Pope Francis also mentions the positives: “Every family needs a father. Nothing could better express the pride and emotion a father feels when he understands that he has handed down to his child what really matters in life, that is, a wise heart.”
The Holy Father continues: “A father knows all too well what it costs to hand down this heritage: how close, how gentle and how firm to be. But what consolation and what recompense he receives when the children honor this legacy! It is a joy that rewards all the toil, that overcomes every misunderstanding and heals every wound. The first need, then, is precisely this: that a father be present in the family. That he be close to his wife, to share everything, joy and sorrow, hope and hardship. And that he be close to his children as they grow: when they play and when they struggle, when they are carefree and when they are distressed, when they are talkative and when they are silent, when they are daring and when they are afraid, when they take a wrong step and when they find their path again; a father who is always present. To say ‘present’ is not to say ‘controlling’! Fathers who are too controlling don’t let them develop.”

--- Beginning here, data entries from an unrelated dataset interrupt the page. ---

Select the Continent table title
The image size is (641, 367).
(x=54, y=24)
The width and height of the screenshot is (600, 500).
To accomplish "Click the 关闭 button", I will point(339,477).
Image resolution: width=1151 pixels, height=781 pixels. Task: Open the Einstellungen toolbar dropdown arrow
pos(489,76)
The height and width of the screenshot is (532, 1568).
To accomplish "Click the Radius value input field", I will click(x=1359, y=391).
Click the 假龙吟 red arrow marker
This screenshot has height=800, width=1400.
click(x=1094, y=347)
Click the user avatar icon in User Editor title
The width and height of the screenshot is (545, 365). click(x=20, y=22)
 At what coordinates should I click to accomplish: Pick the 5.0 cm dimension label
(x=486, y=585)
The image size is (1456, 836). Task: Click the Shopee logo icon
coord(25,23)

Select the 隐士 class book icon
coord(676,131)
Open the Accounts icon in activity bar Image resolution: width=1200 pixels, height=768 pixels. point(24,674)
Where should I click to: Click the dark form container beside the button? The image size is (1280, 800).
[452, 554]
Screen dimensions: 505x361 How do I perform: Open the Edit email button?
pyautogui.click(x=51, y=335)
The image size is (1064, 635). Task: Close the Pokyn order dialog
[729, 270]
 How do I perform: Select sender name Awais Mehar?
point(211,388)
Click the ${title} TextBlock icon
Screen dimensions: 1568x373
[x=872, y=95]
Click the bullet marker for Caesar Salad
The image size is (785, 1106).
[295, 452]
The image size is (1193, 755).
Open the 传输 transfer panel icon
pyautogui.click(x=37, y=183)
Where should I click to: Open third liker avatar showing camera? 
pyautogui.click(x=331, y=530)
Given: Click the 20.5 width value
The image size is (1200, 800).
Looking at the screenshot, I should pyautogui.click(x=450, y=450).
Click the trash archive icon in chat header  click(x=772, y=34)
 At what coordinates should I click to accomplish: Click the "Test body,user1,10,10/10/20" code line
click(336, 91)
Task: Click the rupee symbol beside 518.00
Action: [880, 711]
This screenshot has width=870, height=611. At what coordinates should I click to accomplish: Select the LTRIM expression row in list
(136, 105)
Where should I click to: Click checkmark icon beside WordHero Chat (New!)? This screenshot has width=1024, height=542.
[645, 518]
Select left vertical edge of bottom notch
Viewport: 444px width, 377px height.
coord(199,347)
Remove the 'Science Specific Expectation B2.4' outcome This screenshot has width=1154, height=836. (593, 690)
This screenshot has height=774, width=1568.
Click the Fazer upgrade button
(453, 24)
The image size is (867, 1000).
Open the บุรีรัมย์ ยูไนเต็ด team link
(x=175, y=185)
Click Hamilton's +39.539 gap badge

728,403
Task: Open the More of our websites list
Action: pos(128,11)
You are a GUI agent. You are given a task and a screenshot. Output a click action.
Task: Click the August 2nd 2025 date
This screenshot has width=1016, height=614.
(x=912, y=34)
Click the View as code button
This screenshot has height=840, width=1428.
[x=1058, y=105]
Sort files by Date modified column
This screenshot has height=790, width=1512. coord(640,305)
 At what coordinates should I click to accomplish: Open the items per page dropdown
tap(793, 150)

Pope Francis concludes that: “Fathers must be patient. Often there is nothing else to do but wait; pray and wait with patience, gentleness, magnanimity and mercy. A good father knows how to wait and knows how to forgive from the depths of his heart. Certainly, he also knows how to correct with firmness: he is not a weak father, submissive and sentimental. The father who knows how to correct without humiliating is the one who knows how to protect without sparing himself…Without the grace that comes from the Father who is in Heaven, fathers loose courage, and abandon camp. But children need to find a father waiting for them when they come home after failing.”
A final thought by Servant of God Father John Hardon: “Fathers are called to protect their wives and children from the plots of the modern types of King Herods who are inspired by the evil spirit to destroy the Christian family in the modern world”.
Happy Father’s Day to all our Fathers!!!!